In contradistinction to influenza infections, influenza-like infections with respiratory viruses were most often diagnosed in the youngest adult group of 15–25 years of age. One half of these infections were due to RSV, followed by PIV-1 and 2, hCoV, and hMPV. In the group of 26–44 years of age, a similar number of respiratory viruses was detected, with RSV, PIV-2 and 3, and rhinovirus being the most frequently detected. The frequency of detection of respiratory viruses decreased with patients’ age. Fewer viruses were detected in the 45–64 age group, and they were identified as RSV, PIV-1, and coronavirus. The most seldom infections were reported in the elderly, in whom RSV was most frequently, followed by PIV-1 (Fig. 4).

Fig. 4
figure 4

Prevalence of confirmed infections with respiratory viruses in patients over 14 years of age during the epidemic season of 2017/18 in Poland. RSV respiratory syncytial virus, PIV parainfluenza virus, hMPV human metapneumovirus

In the epidemic season of 2017/18 in Poland, there were 2,971,031 cases and suspected cases of infection with influenza viruses in persons over 14 years of age, of which 2,455,933 cases occurred in people aged 15–64 years and 515,098 in those over 65 years of age. The percentage of people vaccinated against influenza in the fall of 2017 was 1.57% and 7.52% in the respective cohorts. For comparison, the vaccination rate was 3.7% in the 2017/18 season in the population of the entire country (PZH 2018). To protect the population from complications resulting from influenza infection, it is paramount to increase the vaccination coverage, mainly in people at risk of infection. The greater the number of people inoculated in their environment, the lower is the general risk of infection. Thus, those who cannot be vaccinated against influenza, for instance, due to allergies to vaccine ingredients, such as gelatin or some antibiotics, which often concerns children below the age of 6 months, would also be protected to an extent on the basis of collective resistance (CDC 2018b). Previous studies have shown that the vaccination coverage in a population should range from 33% to 73% to maximize the benefits of collective immunity and to reduce the transmission of influenza viruses (Logan et al. 2018; Plans-Rubió 2012). The present report demonstrates that influenza viruses can infect an adult person of any age. A study by Caini et al. (2018) have pointed, however, to the possibility of some age-dependent patterns of infection in that influenza B is more frequently detected in older children, while the subtype A(H3N2) is more common in the elderly.

In the 2017/18 influenza epidemic season, a larger number of specimens taken from people above 14 years of age were analyzed compared to the past 2016/17 season; 4507 and 2882, respectively (Kowalczyk et al. 2018).
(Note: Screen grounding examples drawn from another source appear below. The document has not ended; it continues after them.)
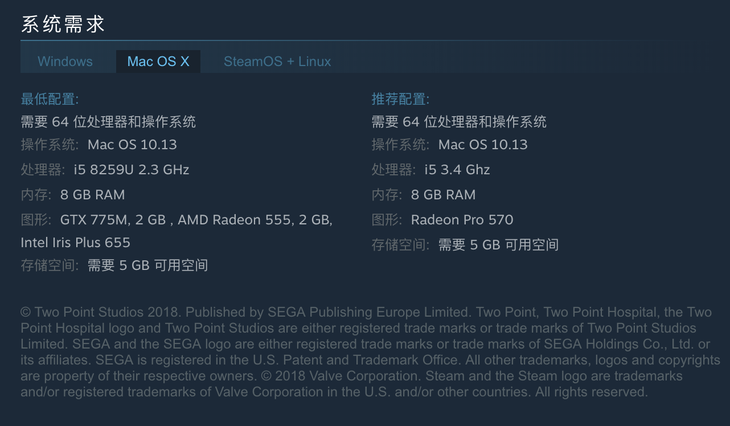
Task: Select the i5 8259U 2.3 GHz processor text
Action: [x=131, y=169]
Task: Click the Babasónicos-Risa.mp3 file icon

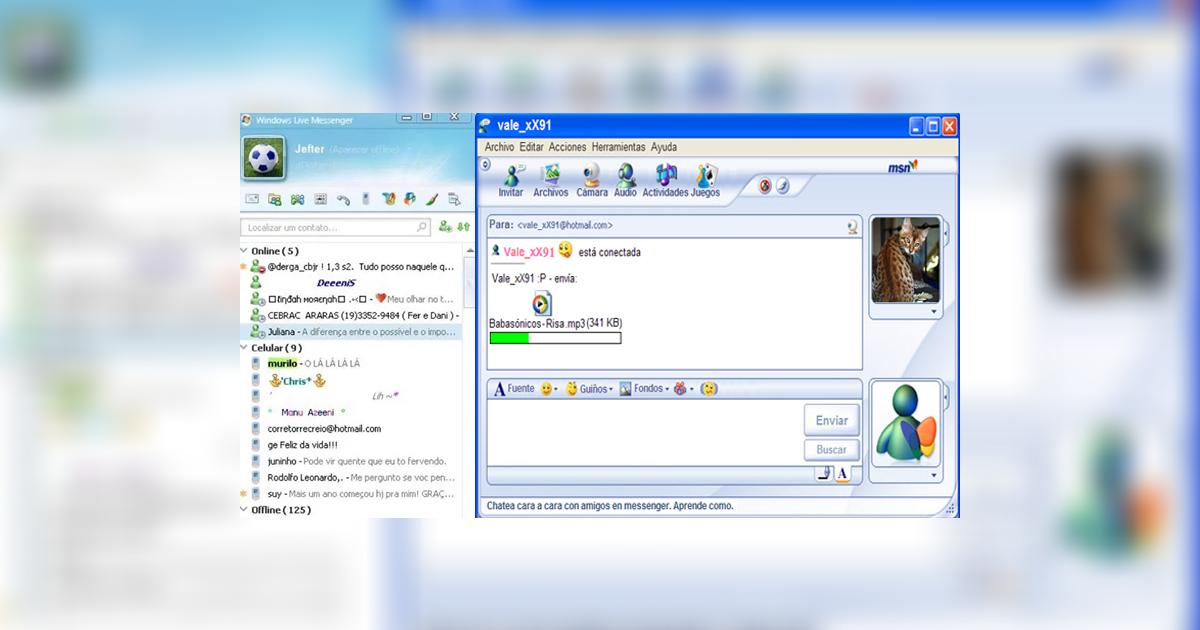Action: 541,304
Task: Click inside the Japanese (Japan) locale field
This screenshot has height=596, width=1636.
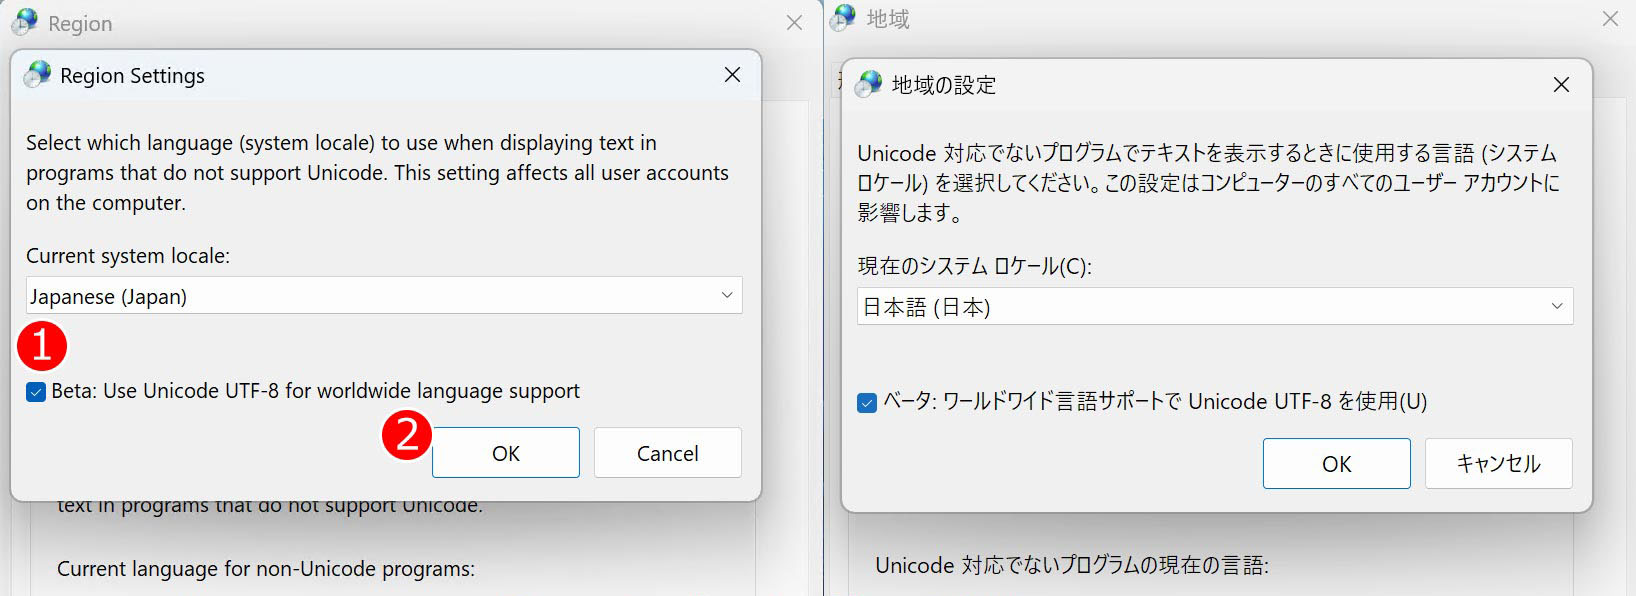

The distribution of infections among the age groups was, however, similar in the two seasons, with the larger number of positive results recorded in people over 65 years of age and a decreasing number of infections with decreasing age, with the smallest number in the 15–25 years group. In conclusion, the findings of this report emphasize a need to increase awareness of vaccination benefits, which is particularly essential to avoid influenza infection in the elderly.